Let's take a closer look at closeMarket function and it's modifiers.

function closeMarket() external onlyController nonReentrant {
    MarketState memory state = _getUpdatedState();
    state.annualInterestBips = 0;
    state.isClosed = true;
    state.reserveRatioBips = 0;
    if (_withdrawalData.unpaidBatches.length() > 0) {
      revert CloseMarketWithUnpaidWithdrawals();
    }
    uint256 currentlyHeld = totalAssets();
    uint256 totalDebts = state.totalDebts();
    if (currentlyHeld < totalDebts) {
      // Transfer remaining debts from borrower
      asset.safeTransferFrom(borrower, address(this), totalDebts - currentlyHeld);
    } else if (currentlyHeld > totalDebts) {
      // Transfer excess assets to borrower
      asset.safeTransfer(borrower, currentlyHeld - totalDebts);
    }
    _writeState(state);
    emit MarketClosed(block.timestamp);
  }

As we can see there is onlyController modifier which ensures that ONLY the controller can call this function.

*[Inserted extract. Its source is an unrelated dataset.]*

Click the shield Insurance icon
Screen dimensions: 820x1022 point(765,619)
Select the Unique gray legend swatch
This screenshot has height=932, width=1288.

modifier onlyController() {
    if (msg.sender != controller) revert NotController();
    _;
  }

Borrower can't close the market because only controller can call this function but the implementation for calling this function is missing in the WildcatMarketController.

PoC

If we try to call this function directly in WildcatMarket the transaction will revert. There is no other way to call this function because there is no such functionality in WildcatMarketController.

Copy and paste this test into the WildcatMarket.t.sol at the closeMarket() section.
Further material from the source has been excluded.